Als Felgenband wird eine Schutzvorrichtung für den Fahrradschlauch bezeichnet. Ein Felgenband schützt den Schlauch vor mechanischen Beschädigungen, indem Bohrungen der Speichenöffnungen, Metallgrate in der Felge oder Speichenköpfe abgedeckt werden. Ein Felgenband kann aus Gummi, Plastik oder Textilien gefertigt sein und wird im Felgenbett auf die Speichennippel gelegt. Durch diese Maßnahme wird der Schlauch effektiv gegen Reibung und Durchscheuern geschützt. Für Hohlkammerfelgen sind Gummifelgenbänder nicht zu empfehlen. Diese werden vom aufgepumpten Schlauch in die Löcher gedrückt.

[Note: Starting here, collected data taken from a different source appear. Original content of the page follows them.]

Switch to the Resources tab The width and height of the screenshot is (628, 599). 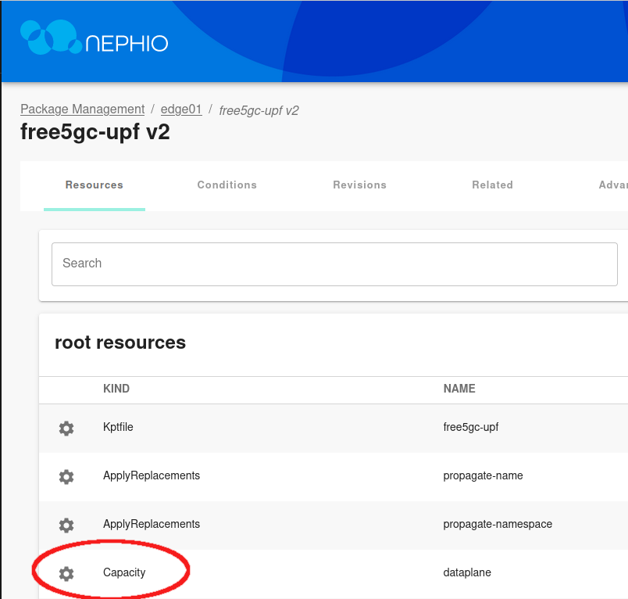[95, 185]
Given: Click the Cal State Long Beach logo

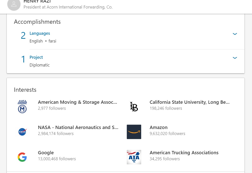Looking at the screenshot, I should coord(134,107).
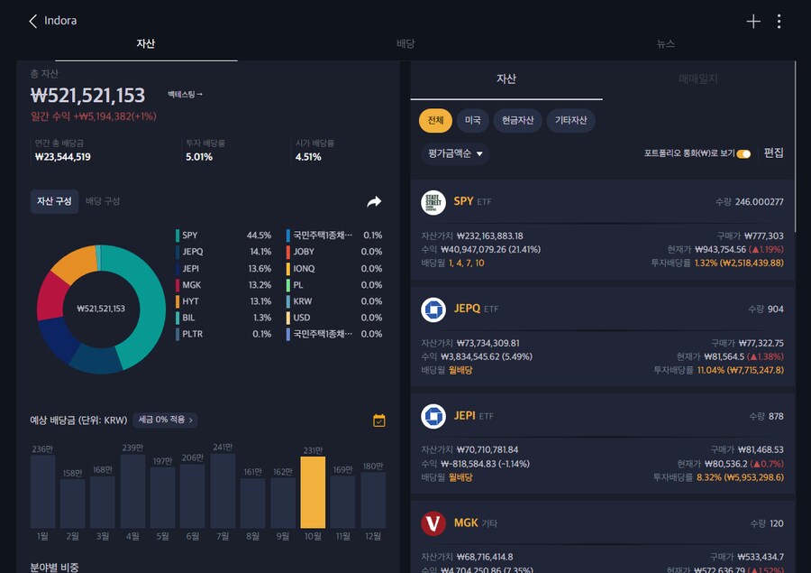Select the 미국 filter chip
This screenshot has height=573, width=811.
tap(472, 120)
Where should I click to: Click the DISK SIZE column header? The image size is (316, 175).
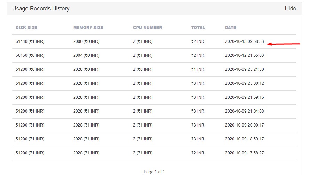[26, 28]
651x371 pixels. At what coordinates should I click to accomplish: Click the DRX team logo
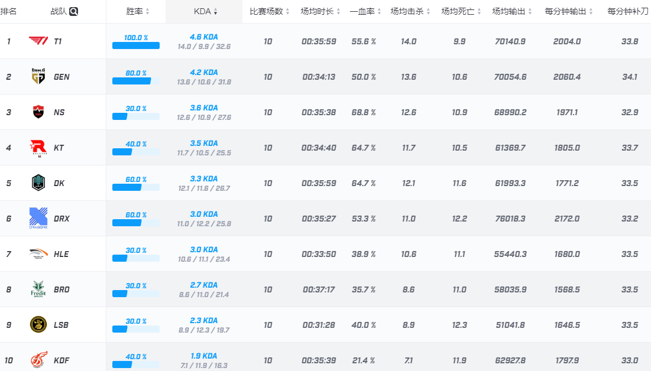pos(38,219)
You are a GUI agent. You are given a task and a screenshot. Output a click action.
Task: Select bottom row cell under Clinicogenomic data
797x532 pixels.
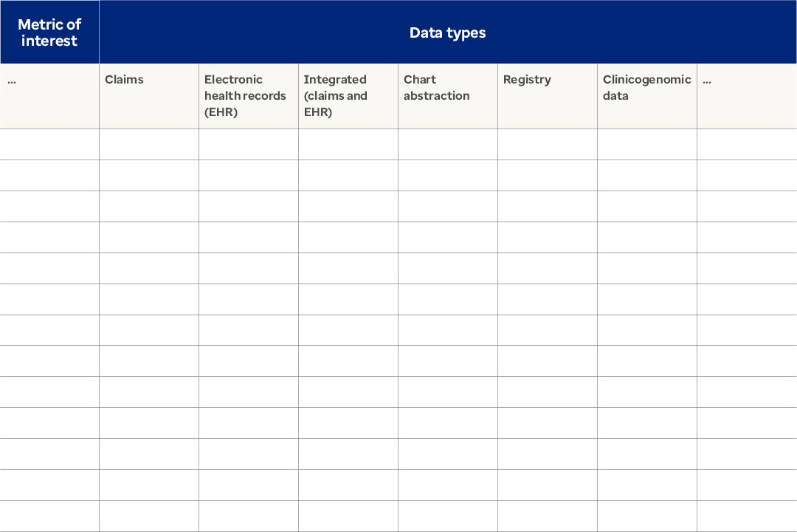click(646, 516)
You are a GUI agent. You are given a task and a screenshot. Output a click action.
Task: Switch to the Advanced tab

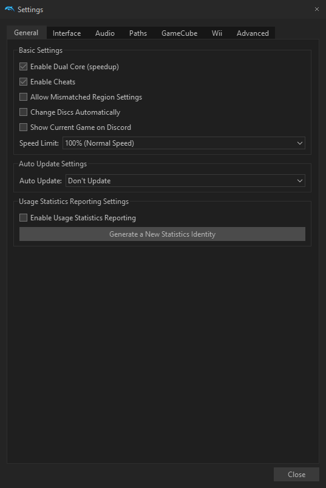click(253, 33)
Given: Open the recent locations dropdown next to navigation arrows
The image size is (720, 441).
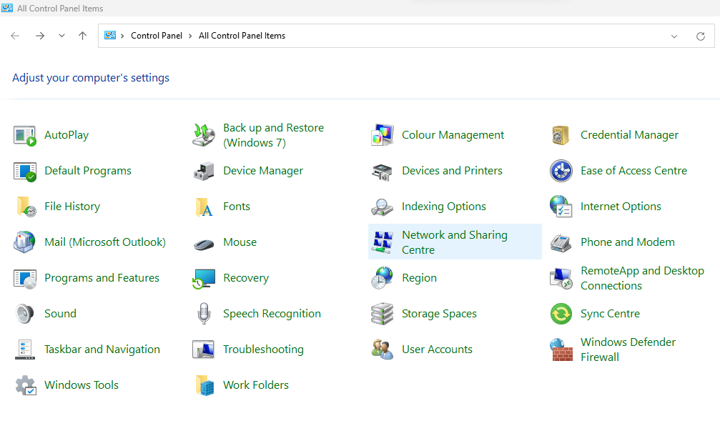Looking at the screenshot, I should point(61,35).
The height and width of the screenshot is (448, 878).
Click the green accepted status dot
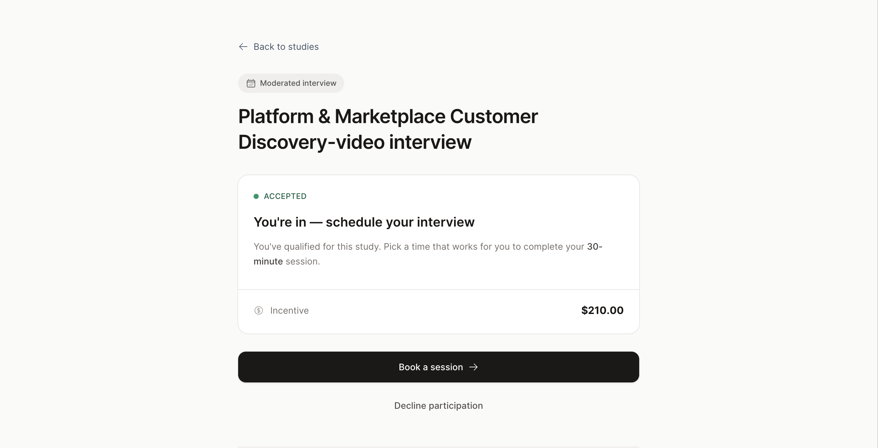click(x=256, y=196)
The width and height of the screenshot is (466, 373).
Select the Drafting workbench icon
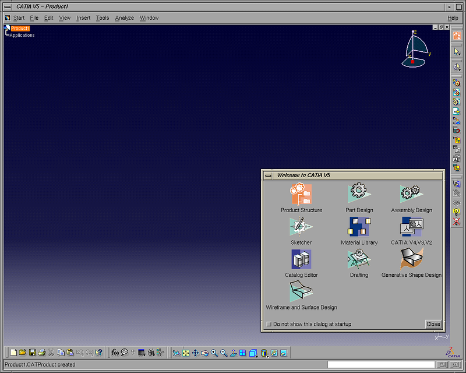(x=359, y=259)
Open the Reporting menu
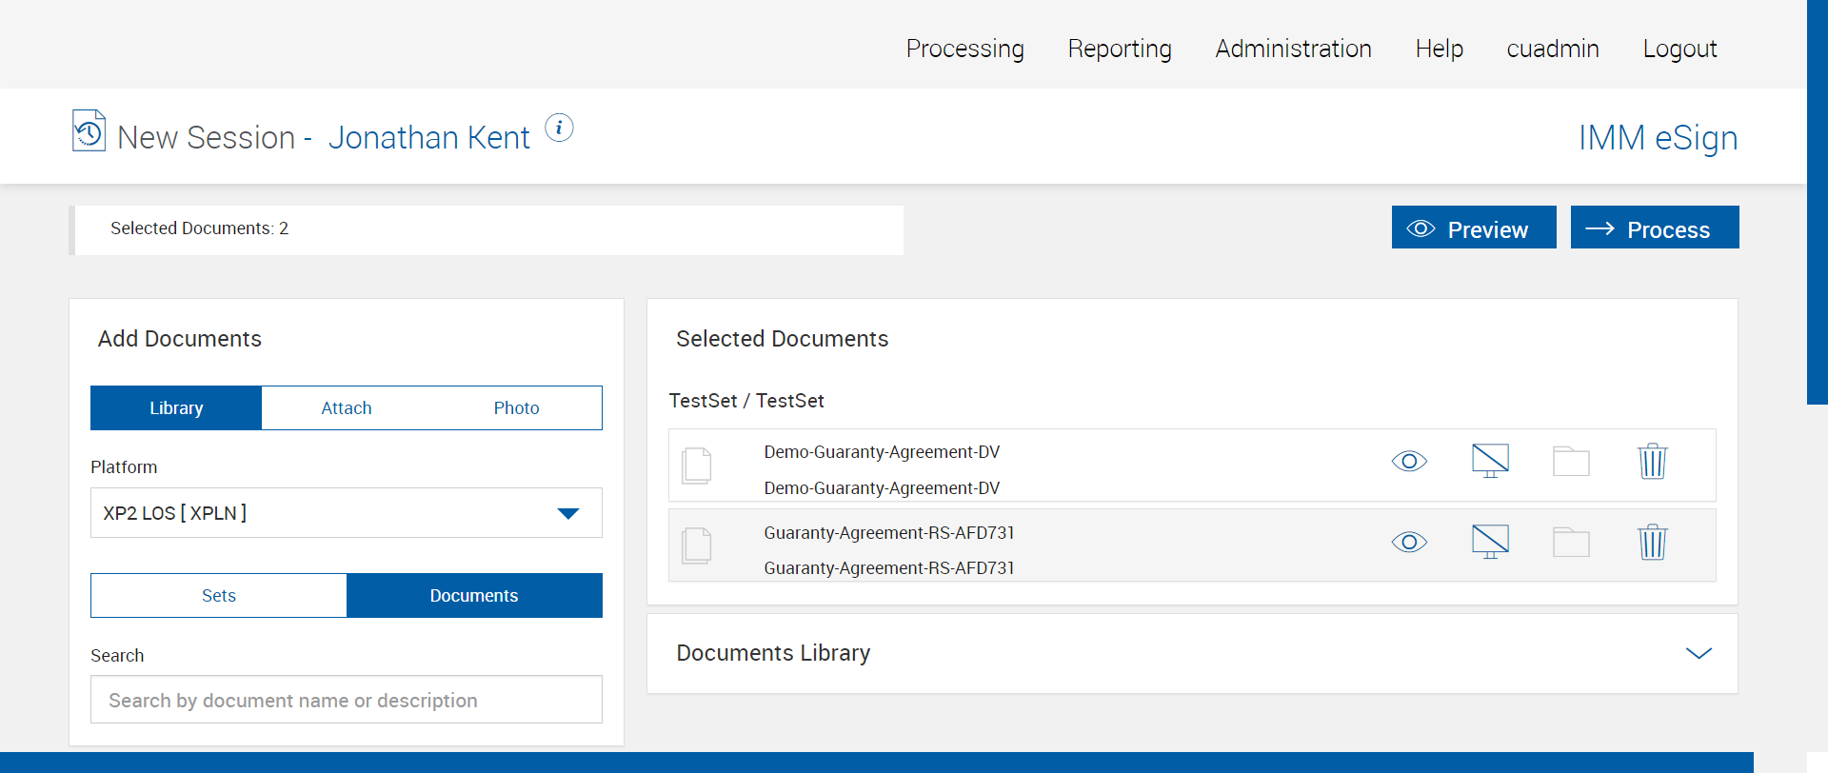The image size is (1828, 773). [x=1120, y=49]
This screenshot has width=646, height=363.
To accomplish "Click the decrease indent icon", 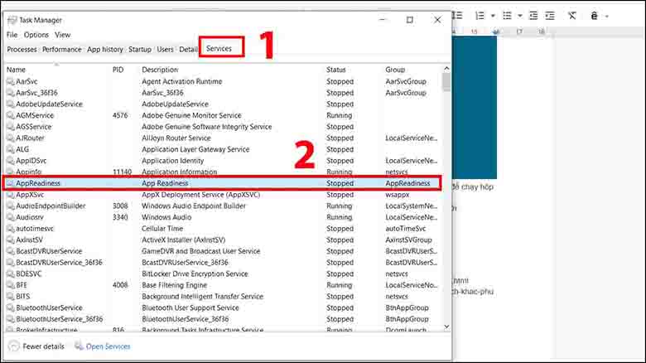I will [x=533, y=16].
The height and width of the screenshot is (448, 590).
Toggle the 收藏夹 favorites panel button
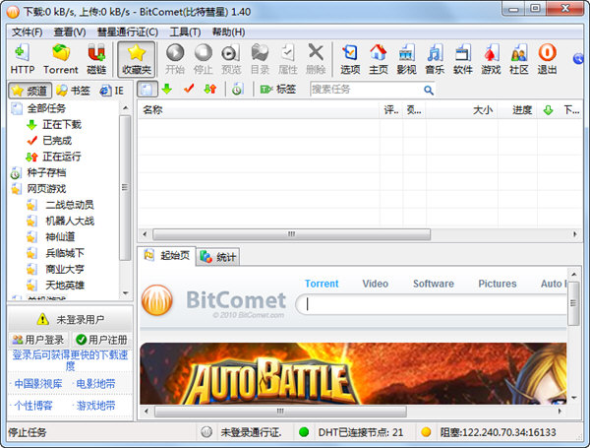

Zwischen Felge und Schlauch

Das Felgenband ist neben dem Schlauch und dem Reifen der dritte wichtige Faktor im Bereich der Pannensicherung. Es verlängert die Haltbarkeit des Schlauchs enorm und setzt die Anfälligkeit für Pannen deutlich herab. Durch diese Effekte erhöhen sich der Fahrkomfort und das Fahrvergnügen auf der einen Seite und die Fahrsicherheit auf der anderen Seite.

Bei der Auswahl des Felgenbandes muss darauf geachtet werden, dass das Band alle vorhandenen Speichenbohrungen vollständig abdeckt. Zudem sollte es sorgfältig auf das Tiefbett der Felge gezogen werden, damit es seine Funktion optimal erfüllen kann. Ein weiterer wichtiger Aspekt, den es zu beachten gilt, ist die gesamte Abdeckung des Felgenbodens durch das Felgenband. Ist diese nicht gegeben droht die Gefahr, dass das Felgenband verrutscht und die Speichenbohrungen auf diese Weise wieder freigegeben werden. Felgenbänder sind in verschiedenen Varianten erhältlich und können an die jeweiligen Ansprüche und Gegebenheiten des Fahrrads angepasst werden. Ein Felgenband kostet nicht viel – kann aber viel Ärger und Stress ersparen.